David_Moss Jan 23, 2019, 5:34 PM
4 points
0 ∶ 0

And this proliferation of arguments is (weak) evidence against their quality: if the conclusions of a field remain the same but the reasons given for holding those conclusions change, that’s a warning sign for motivated cognition (especially when those beliefs are considered socially important).

I’m not sure these considerations should be too concerning in this case for a couple of reasons.
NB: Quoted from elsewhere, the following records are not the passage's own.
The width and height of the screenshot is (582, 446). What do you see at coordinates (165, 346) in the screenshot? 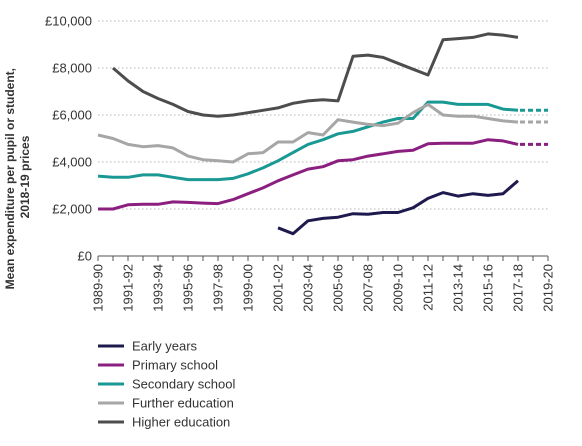
I see `legend-label-early-years: Early years` at bounding box center [165, 346].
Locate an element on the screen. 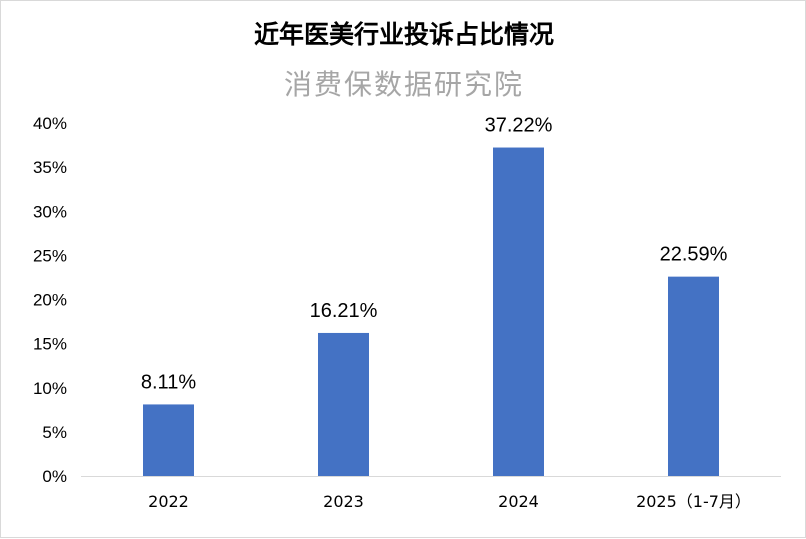 This screenshot has height=539, width=806. y-tick-label: 25% is located at coordinates (50, 256).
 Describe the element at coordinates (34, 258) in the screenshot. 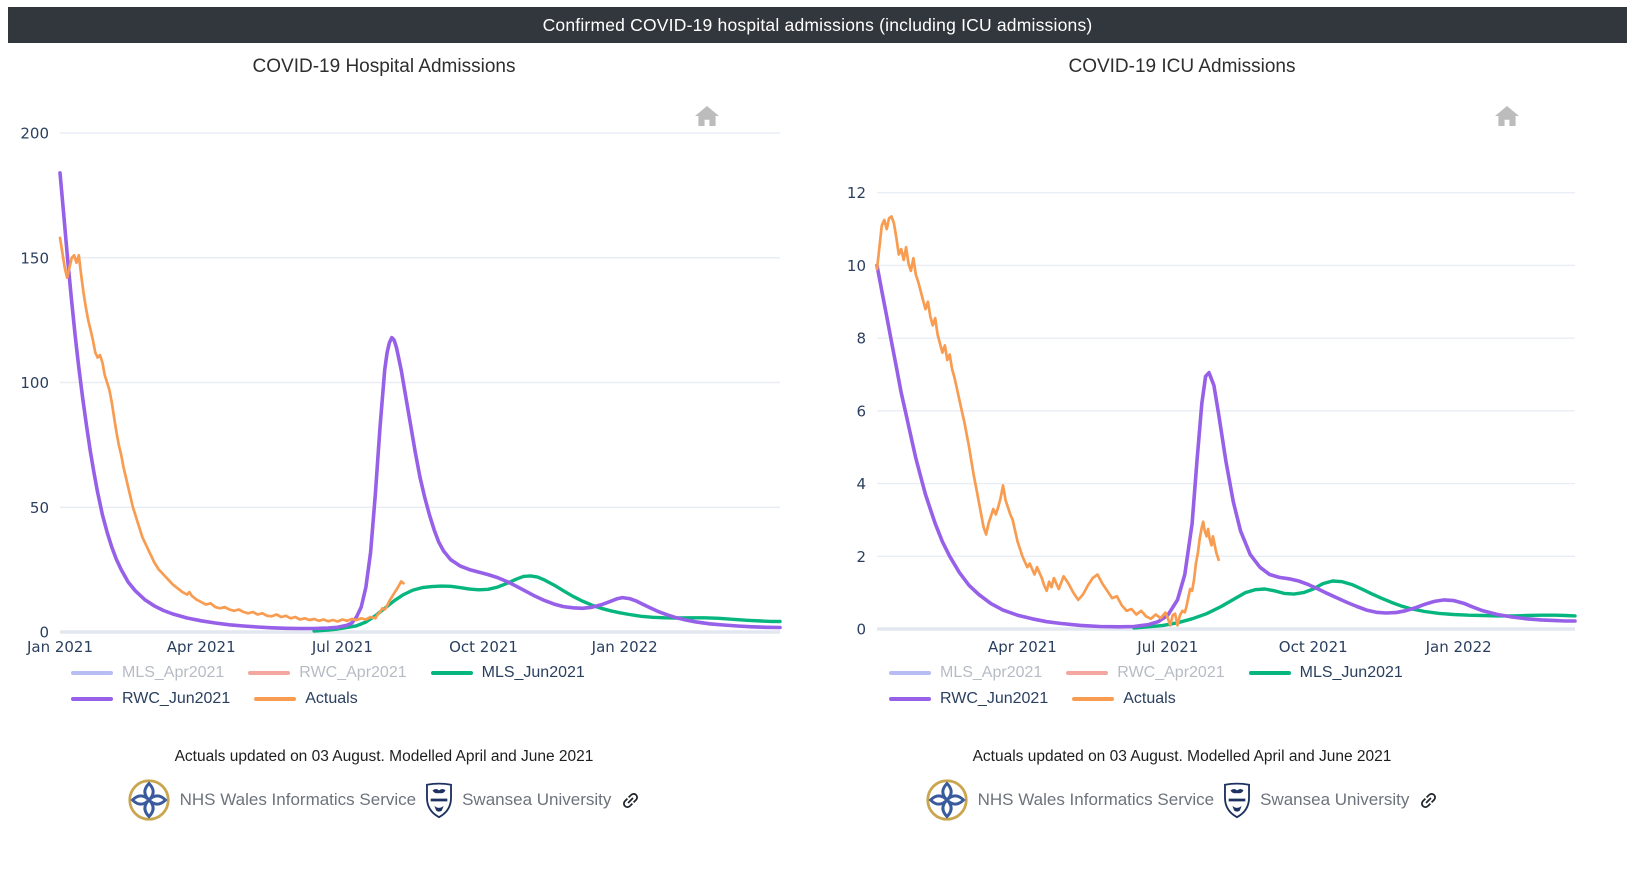

I see `svg-text: 150` at that location.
I agree that it’s concerning where “conclusions… remain the same but the reasons given for holding those conclusions change” in cases where people originally (putatively) believe p because of x, then x is shown to be a weak consideration and so they switch to citing y as a reason to believe y. But from your post it doesn’t seem like that’s necessarily what has happened, rather than a conclusion being overdetermined by multiple lines of evidence. Of course, particular people in the field may have switched between some of these reasons, having decided that some of them are not so compelling, but in the case of many of the reasons cited above, the differences between the positions seem sufficiently subtle that we should expect cases of people clarifying their own understanding by shifting to closely related positions(e.g. it seems plausible someone might reasonably switch from thinking that the main problem is knowing how to precisely describe what we value to thinking that the main problem is not knowing how to make an agent try to do that).
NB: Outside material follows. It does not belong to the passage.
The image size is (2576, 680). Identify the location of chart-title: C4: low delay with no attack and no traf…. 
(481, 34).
It also seems like a proliferation of arguments in favour of a position is not too concerning where there are plausible reasons why should expect multiple of the considerations to apply simultaneously. For example, you might think that any kind of powerful agent typically presents a threat in multiple different ways, in which case it wouldn’t be suspicious if people cited multiple distinct considerations as to why they were important.
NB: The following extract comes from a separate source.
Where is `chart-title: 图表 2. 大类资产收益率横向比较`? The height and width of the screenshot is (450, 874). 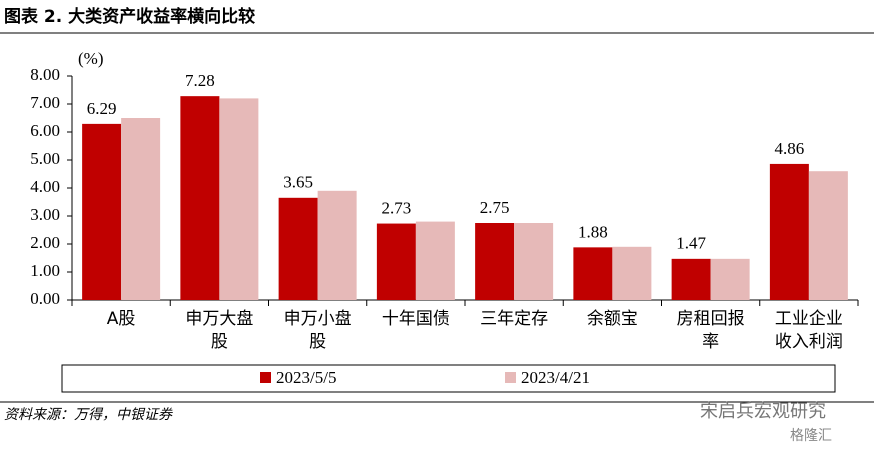
chart-title: 图表 2. 大类资产收益率横向比较 is located at coordinates (130, 16).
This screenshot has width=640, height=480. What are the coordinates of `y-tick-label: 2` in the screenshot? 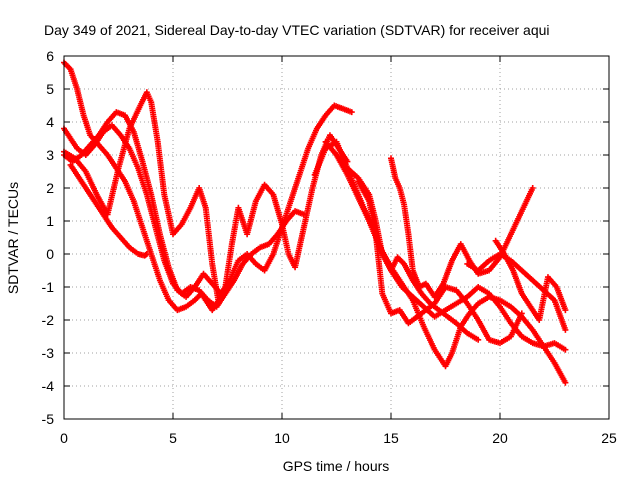 It's located at (50, 188).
- richard_ngo Jan 24, 2019, 1:09 AM
  2 points
  0 ∶ 0
  Parent
  I agree that it’s not too concerning, which is why I consider it weak evidence. Nevertheless, there are some changes which don’t fit the patterns you described. For example, it seems to me that newer AI safety researchers tend to consider intelligence explosions less likely, despite them being a key component of argument 1. For more details along these lines, check out the exchange between me and Wei Dai in the comments on the version of this post on the alignment forum.
- cole_haus Jan 23, 2019, 8:49 PM
  2 points
  0 ∶ 0
  Parent
  Agreed. I think these reasons seem to fit fairly easily into the following schema: Each of A, B, C, and D is necessary for a good outcome. Different people focus on failures of A, failures of B, etc. depending on which necessary criterion seems to them most difficult to satisfy and most salient.